PROVIDED TEXT below:

Staying Safe Online
E-Safety is about staying safe online, something that is particularly important in our modern society. Here you will find some really useful information and links about how to ensure that you're doing your best to keep your children safe, and how they can keep themselves safe.
Information for Parents:
- Make sure your child understands what to do if they see or hear about something that makes them feel uncomfortable - telling an adult, and using block or report functions on individuals concerned.
- Be aware of what your child is accessing and, ideally, learn about it. Be aware that just because a site is safe doesn't necessarily mean that all the content on it is going to be appropriate for children.
- Use child friendly alternatives where possible. For instance, use Youtube Kids rather than Youtube.
- Set clear ground rules for your children - for instance, by having privacy settings set to high, rather than being viewable by everybody.
- Have an Anti-Virus and Anti-Malware scanner on your computer to prevent viruses and keylogging, which can compromise the privacy of both you and your children.

End of PROVIDED TEXT.
GIVEN RECORDS below:

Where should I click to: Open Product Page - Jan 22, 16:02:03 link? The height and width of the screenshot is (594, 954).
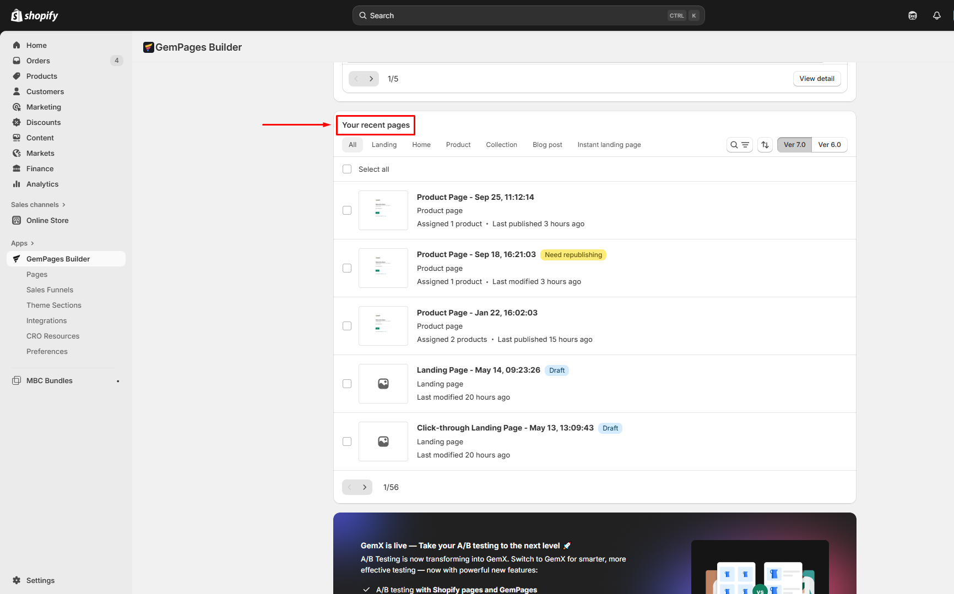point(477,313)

End of GIVEN RECORDS.
GIVEN RECORDS below:

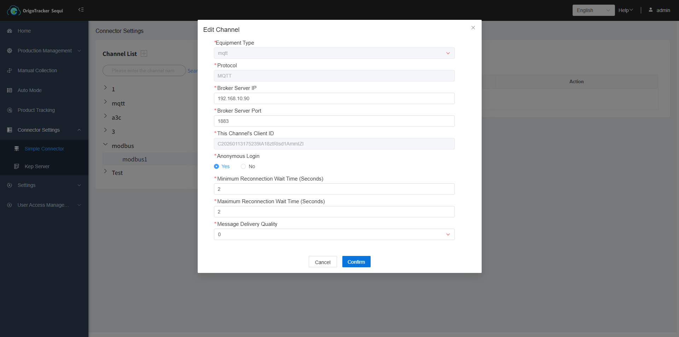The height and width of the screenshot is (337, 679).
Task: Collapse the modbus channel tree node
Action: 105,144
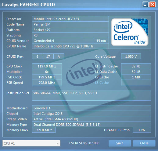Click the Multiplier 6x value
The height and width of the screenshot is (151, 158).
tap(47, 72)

End of GIVEN RECORDS.

TASK REQUIREMENTS
Carry on the online safety text for parents past its final tip about anti-virus and anti-malware scanners, keeping the same voice and list format. The rows are separate material and are not part of the online safety text.

RESPONSE AREA
Information for Children:
- Social media - While I would personally recommend that you avoid this altogether (and you should not be using it until you are at least 13), you should never add people that you don't know or that you wouldn't want to see information about you - and your information should all be set to private.
- Think carefully before you speak/type. Writing is the same as talking - if you would not say it, don't type it. You can't take back something you've said, and more often than not, it will have been logged (saved - you can't say that you haven't said it!).
- Do not click on links in chats, particularly if they seem too good to be true (free gold, for example). These are often "phishing" scams (phishing means that they are trying to get you to put in account information into an unrelated site, which may be made to look like the actual site). They can also install bad software on your computer - if you accidentally click on one of those links, ask your parents to run a virus scan and do not put in any passwords. A lot of the time when people say they have been "hacked" and do not know how, they have actually been victims of phishing.
- Always check where links take you to. In most browsers, you can do that by hovering over the link with your mouse and looking at the bottom of your screen, just above the start bar. Look very carefully - some people are sneaky and just change one letter in a website name!
- Don't give out personal information such as your name, age, school or location. Don't lie about the details either - just report and ignore.
- Be aware that you don't know who you are talking to if you have not met them - they are a stranger.
- If you are worried about something you have heard or seen, then tell an adult that you trust - parent or guardian, another family member, one of our school staff. We can give you advice and sort it out.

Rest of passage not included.